Subsequently, any time there's a Dominion Hotel in a parallel Earth, the sliders visit the storage space and 30 per cent of the time, the cash and the clothes are there -- which is why they always stay at the Dominion Hotel starting in Season 2.
As for the inconsistency between the Pilot and "The Guardian" regarding Quinn's childhood:
Quinn being smaller than his classmates because he's younger and Quinn being athletic as he grew are not mutually exclusive concepts. The former serves as a solid explanation for Quinn's awkwardness when he's Jerry O'Connell. The latter is reinforced by Quinn's love for sports as indicated by all the gear in his bedroom. There's nothing in the Pilot to contradict this backstory.
However, there is indeed a contradiction: the Pilot puts Michael's death in Quinn's teens via the family photograph. "The Guardian" declares that the death of Quinn's father at age 10 caused Quinn to become socially isolated and racked with guilt over how his final words to his dad were spoken in anger.
I don't think it's an error; I think Tracy Torme, who wrote both episodes, deliberately altered Quinn's backstory.

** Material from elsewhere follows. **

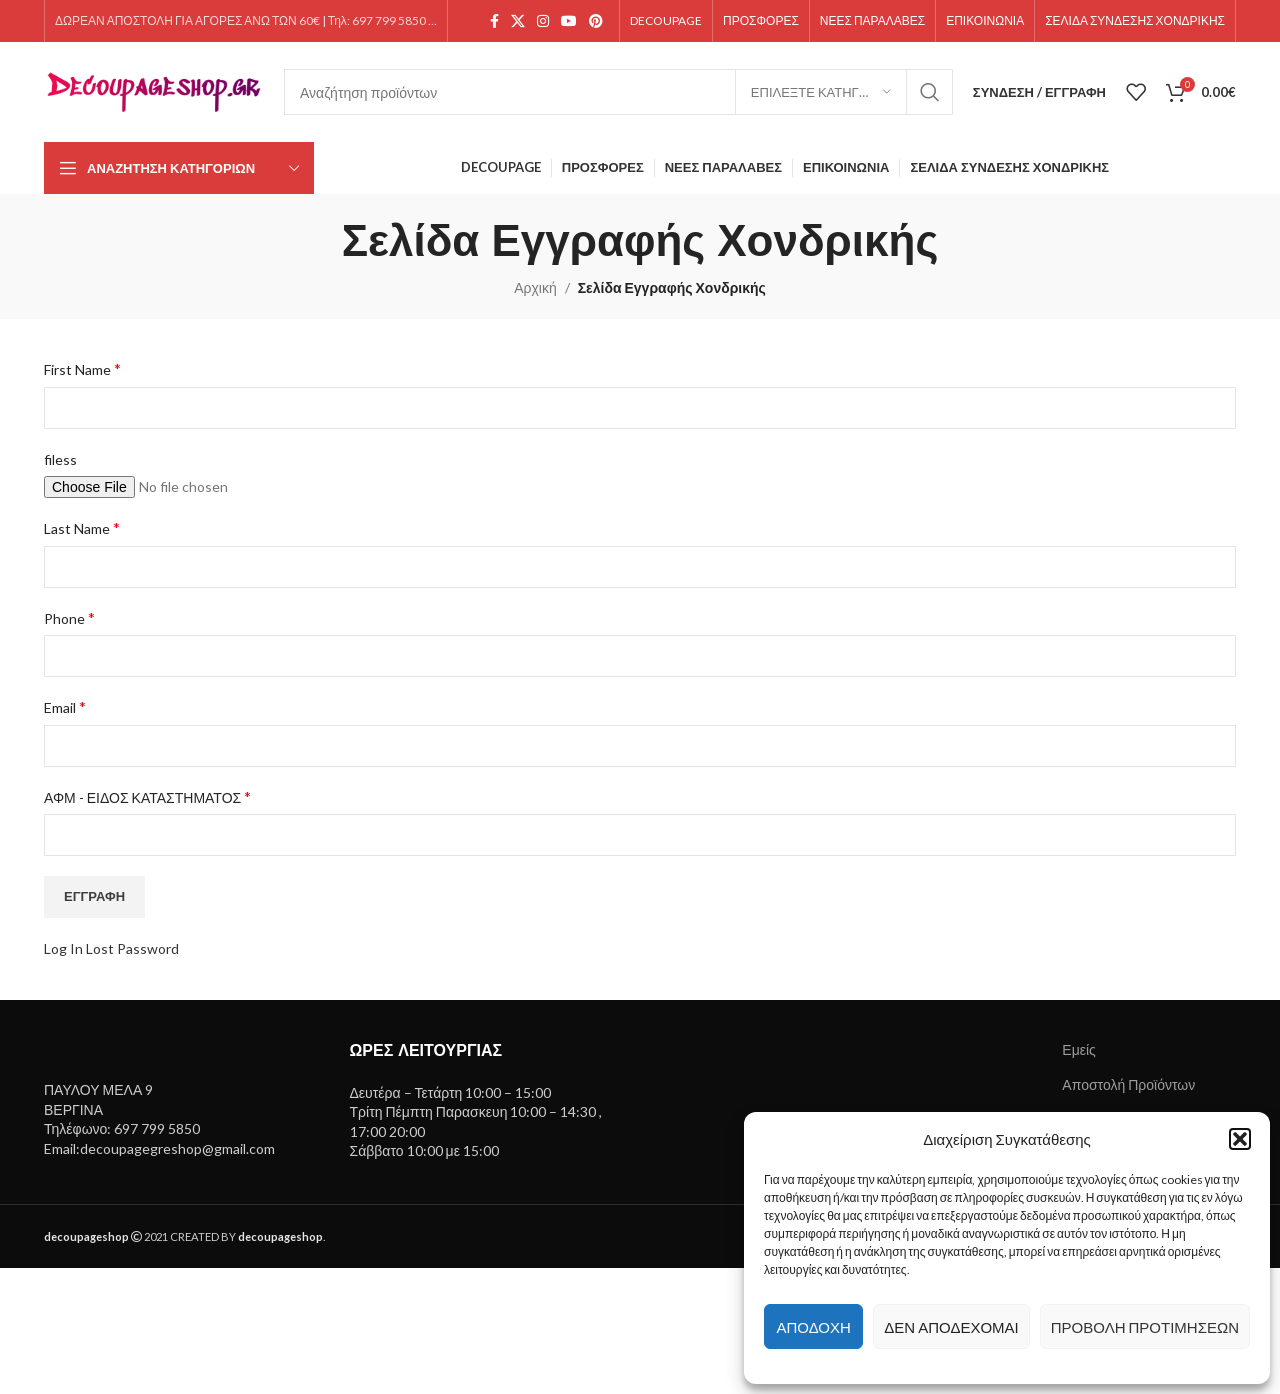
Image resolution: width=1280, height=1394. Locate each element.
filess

You could conceivably rationalize the continuity here. If I had to explain it, I'd say that Quinn had a growth spurt on his home Earth that his "Guardian" double would experience later. I might suggest that in the family photo of Jerry O'Connell and Tom Butler, Jerry isn't playing Quinn; he is one of Quinn's cousins and Quinn keeps the photo to think of how it might be had his father lived.
You could even go so far to say that there were two timelines; the original timeline in which Quinn's dad died when Quinn was a teen and then an altered timeline resulting from the Season 5 Combine experiment retroactively reaching into the past and warping reality causing a corrupted version of history that now had Quinn further traumatized by this new version of his formative years...
But to me, rationalizations obscure the purpose of the "Guardian" retcon -- which was to reconcile Quinn Mallory being an awkward, isolated nerd who is played by the attractive and charismatic Jerry O'Connell.
Torme's solution: he changed his plan for Quinn's father. Originally, Torme's idea was that Michael Mallory had faked his death and gone into hiding (possibly because foreign powers sought to use him to develop weapons for their ends?). This could have led to a storyline where (a) Quinn discovers a double of his father staged the car accident and wonders if back home, his father is still alive or (b) the sliders make it home, but due to Michael Mallory being alive, they cannot be sure if this is home or not.
But, because of how Quinn was cast and how Jerry played him, Torme decided to revise Michael Mallory's role in Quinn's life. With "The Guardian," Michael isn't a future plot point to pay off. Instead, he became a life-defining trauma for Quinn.
The inconsistency between the Pilot and "The Guardian" is really the creator noting the inconsistency between the actor and the character. The retcon merges them into a unified whole. But the discrepancy speaks to the contradictions within Quinn Mallory. He's both an adventurer and a withdrawn scientist. He's both athletic and physically vulnerable. He's both glowingly charismatic and traumatized into isolation. These conflicts make the character rich and multifaceted.
Anyway. The sliders never earning money and Quinn having two conflicting backstories is, of course, ridiculous. But that's why SLIDERS is such a special show. Like the very best superhero concepts, SLIDERS tapped into mythic absurdity where myths are always ridiculous.
A godlike being lives as a mild-mannered reporter? A billionaire playboy fights street crime? Four homeless people never struggle financially? It's absurd, but the absurdities speak to deeper truths of human nature. Like the sliders, we can solve anything by working together with ingenuity, inventiveness and ideas. And like Quinn Mallory, we all have multiple sides to ourselves.